-- What you will do --
The required answer is the run of lines from the one holding "Given: Open the Keymap settings page" to the end of the data below, copied exactly and free of pictures.

-- Recorded data --
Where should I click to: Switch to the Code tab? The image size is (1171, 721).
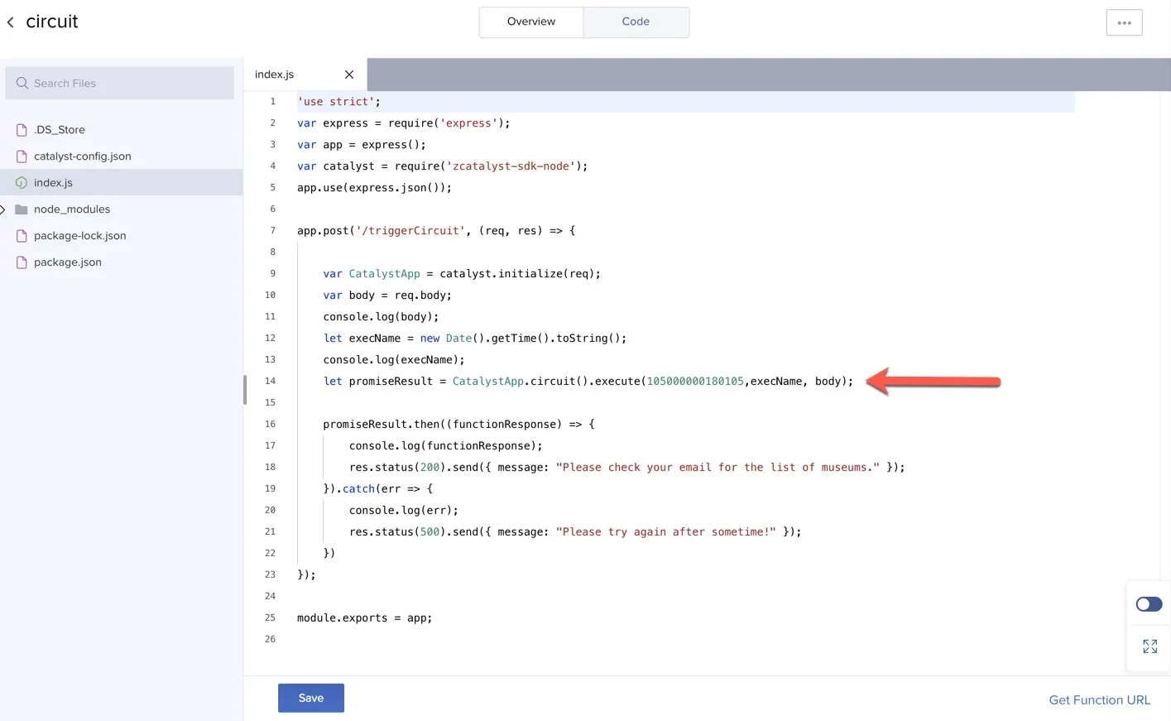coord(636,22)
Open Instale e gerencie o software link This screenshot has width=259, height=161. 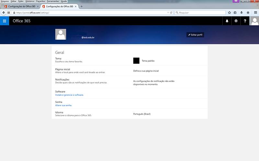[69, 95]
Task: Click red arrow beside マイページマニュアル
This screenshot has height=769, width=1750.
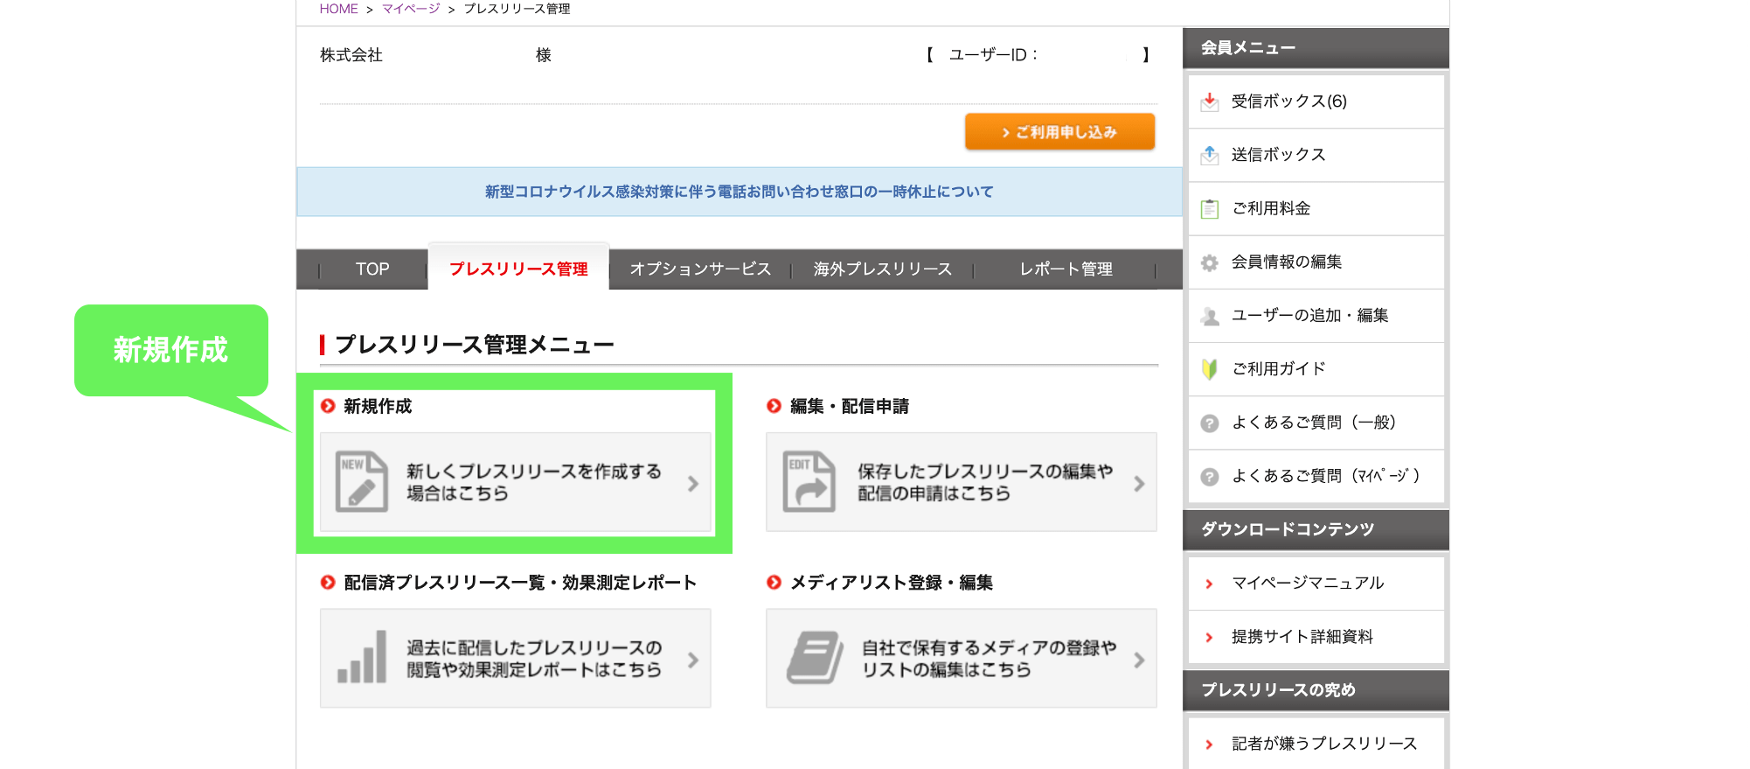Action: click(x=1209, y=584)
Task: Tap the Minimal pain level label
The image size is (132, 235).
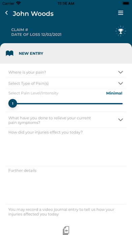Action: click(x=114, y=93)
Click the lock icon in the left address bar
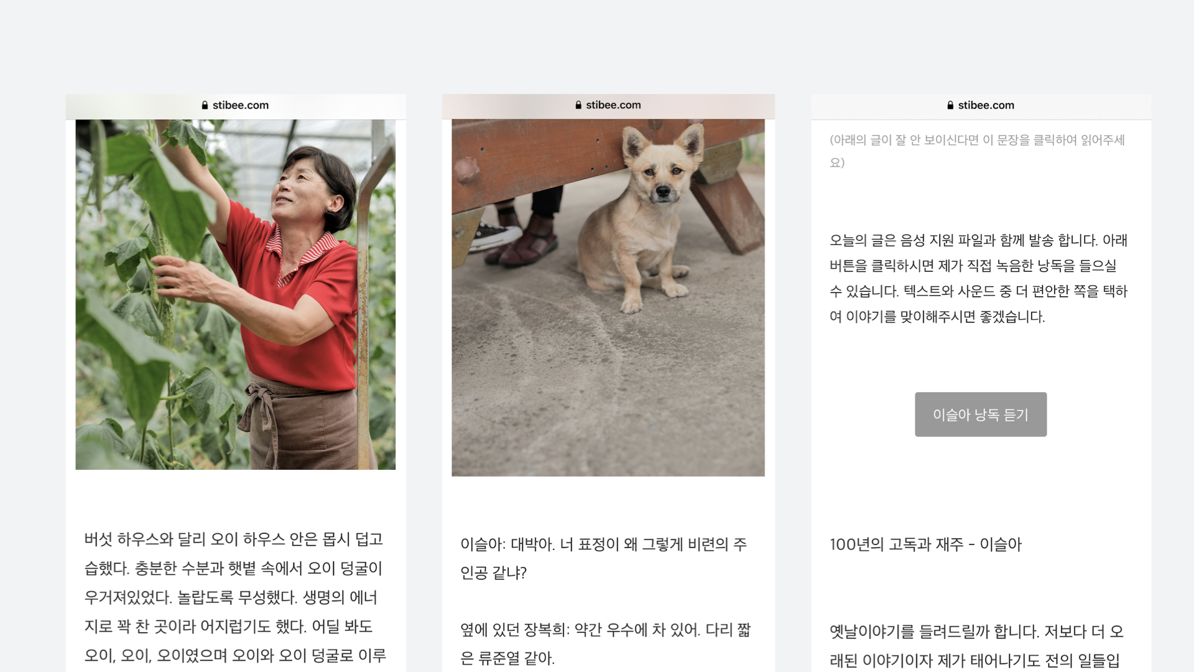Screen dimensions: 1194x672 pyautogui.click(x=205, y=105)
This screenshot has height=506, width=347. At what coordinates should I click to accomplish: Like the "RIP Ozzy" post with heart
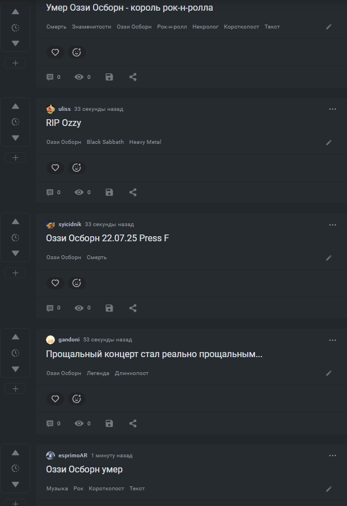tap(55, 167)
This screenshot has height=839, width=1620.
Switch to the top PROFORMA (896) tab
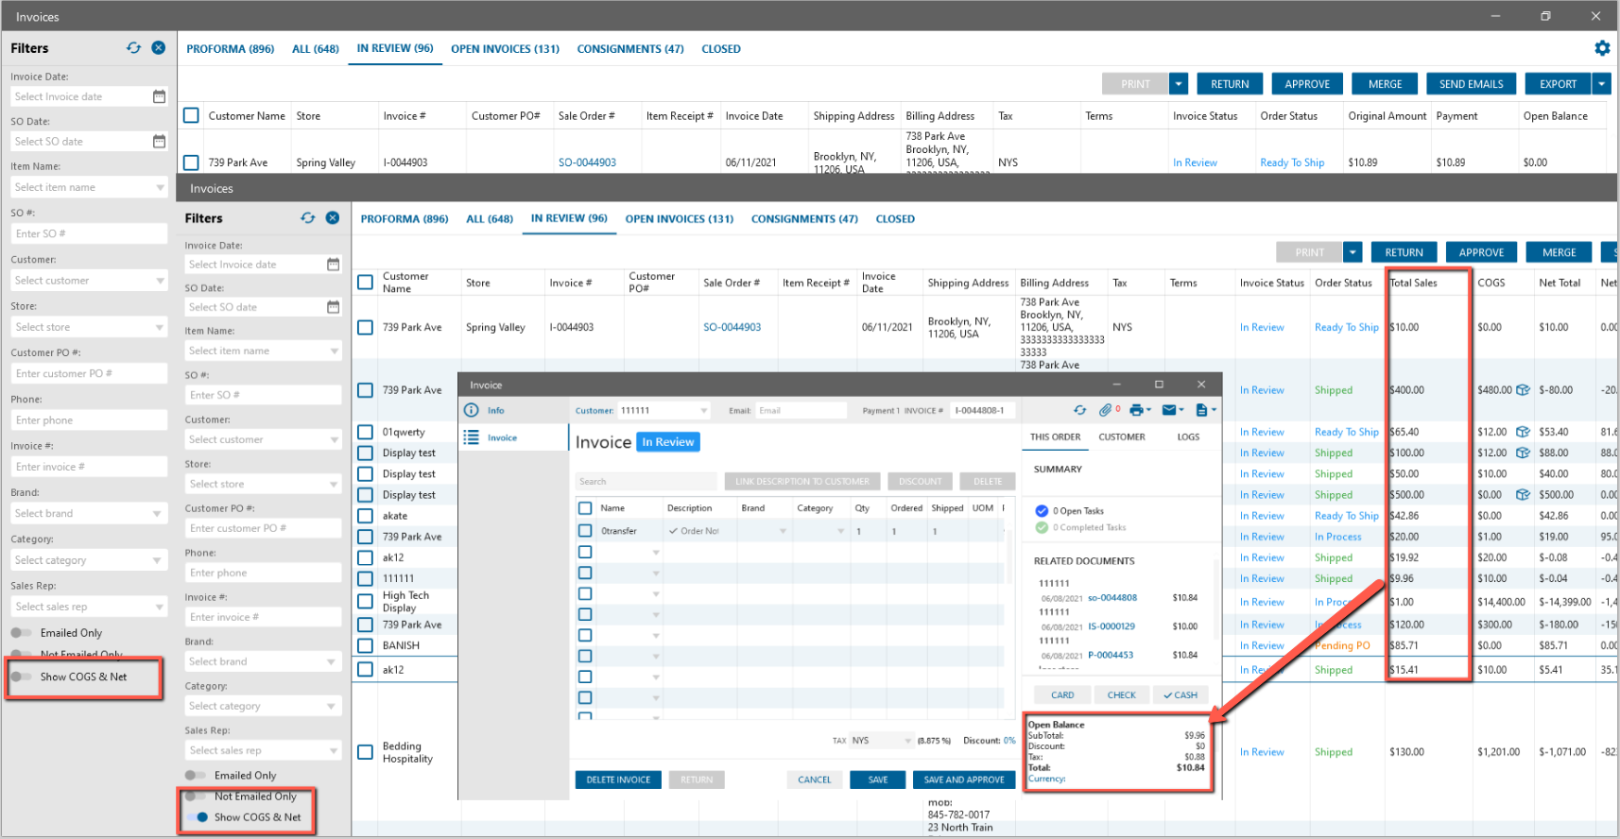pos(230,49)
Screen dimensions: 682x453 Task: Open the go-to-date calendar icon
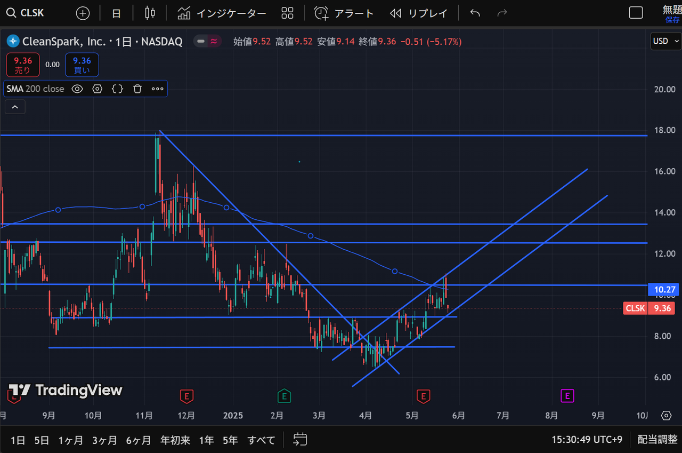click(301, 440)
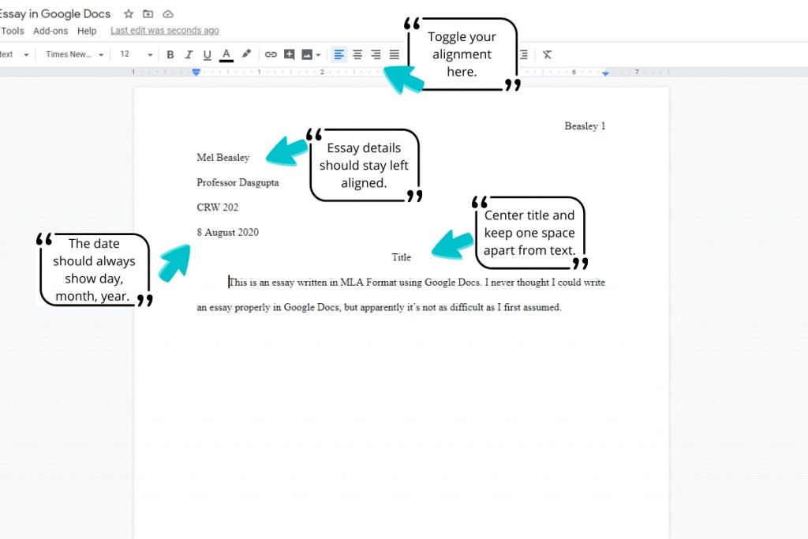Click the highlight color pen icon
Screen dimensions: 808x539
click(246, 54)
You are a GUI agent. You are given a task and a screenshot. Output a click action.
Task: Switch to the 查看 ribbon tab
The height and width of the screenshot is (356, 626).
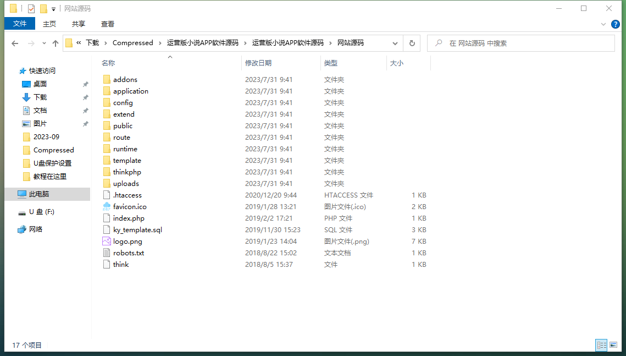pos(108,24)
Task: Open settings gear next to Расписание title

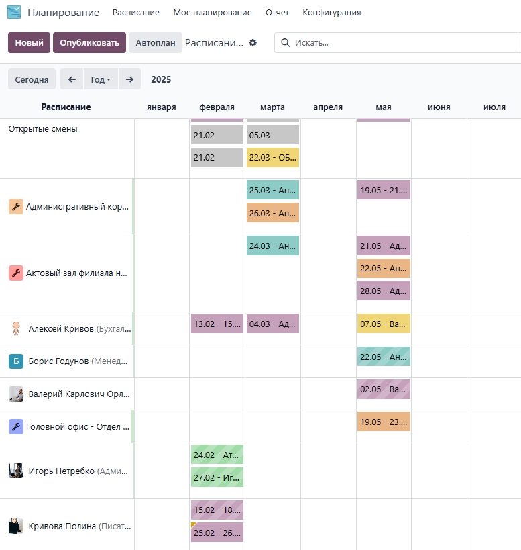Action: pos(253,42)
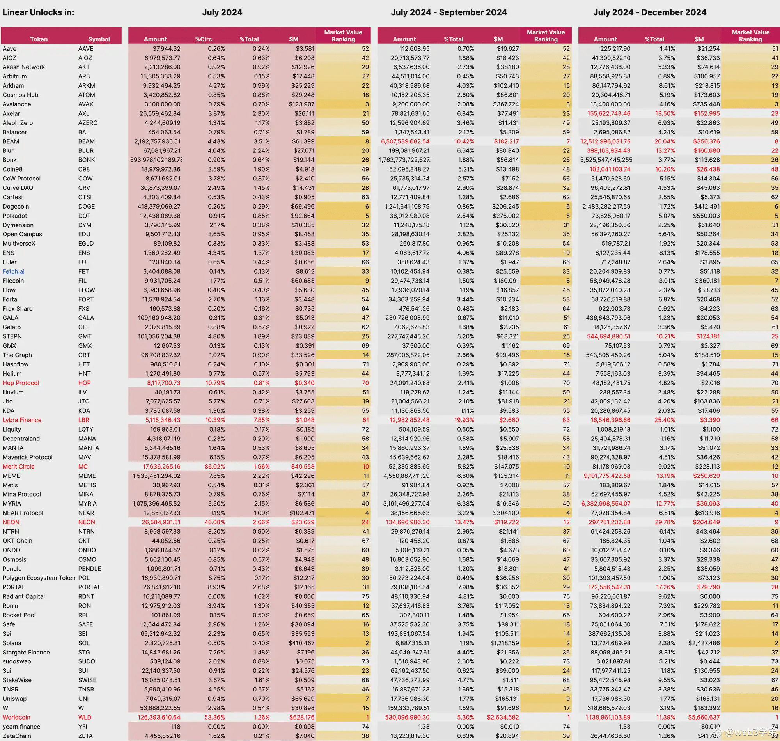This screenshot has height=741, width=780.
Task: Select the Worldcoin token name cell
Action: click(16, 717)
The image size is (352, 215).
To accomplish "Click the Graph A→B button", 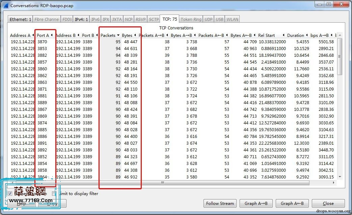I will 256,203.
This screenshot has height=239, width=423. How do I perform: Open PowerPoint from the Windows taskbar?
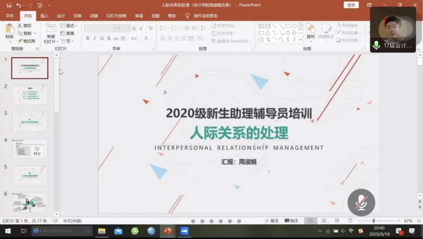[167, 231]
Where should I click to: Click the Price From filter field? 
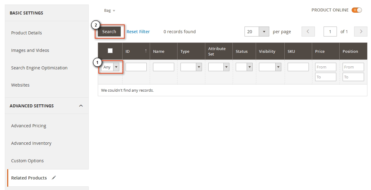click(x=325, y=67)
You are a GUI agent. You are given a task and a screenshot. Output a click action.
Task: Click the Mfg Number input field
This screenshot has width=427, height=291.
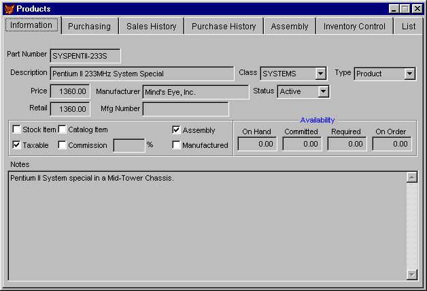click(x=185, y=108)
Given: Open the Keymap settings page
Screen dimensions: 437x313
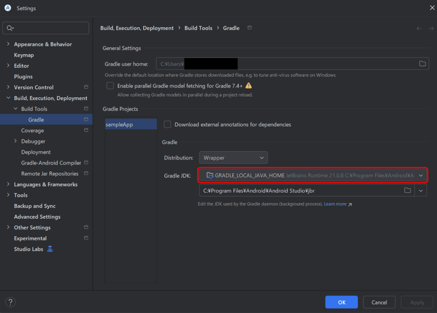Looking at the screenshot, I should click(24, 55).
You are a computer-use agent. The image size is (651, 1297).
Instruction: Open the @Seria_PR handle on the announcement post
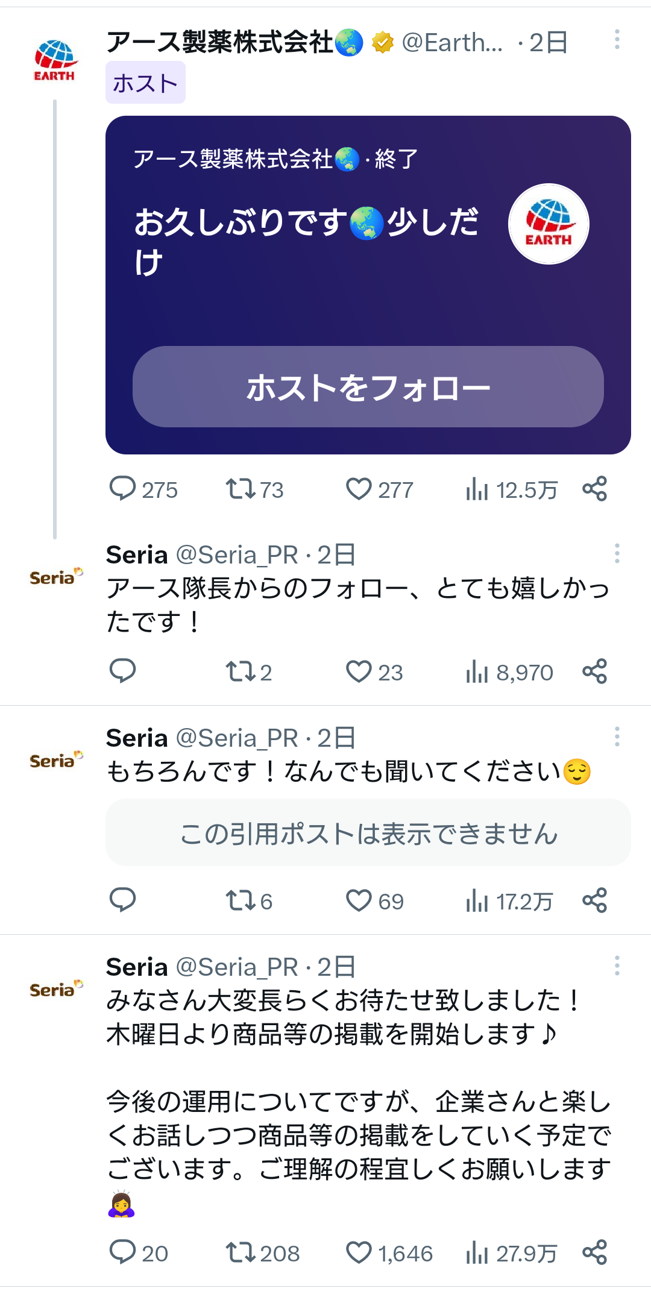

-- Answer to this problem --
Given: Open the Keymap settings page
Screen dimensions: 437x313
Looking at the screenshot, I should click(24, 55).
You are a computer-use agent. The image size is (651, 1297).
Instruction: Open the @Seria_PR handle on the announcement post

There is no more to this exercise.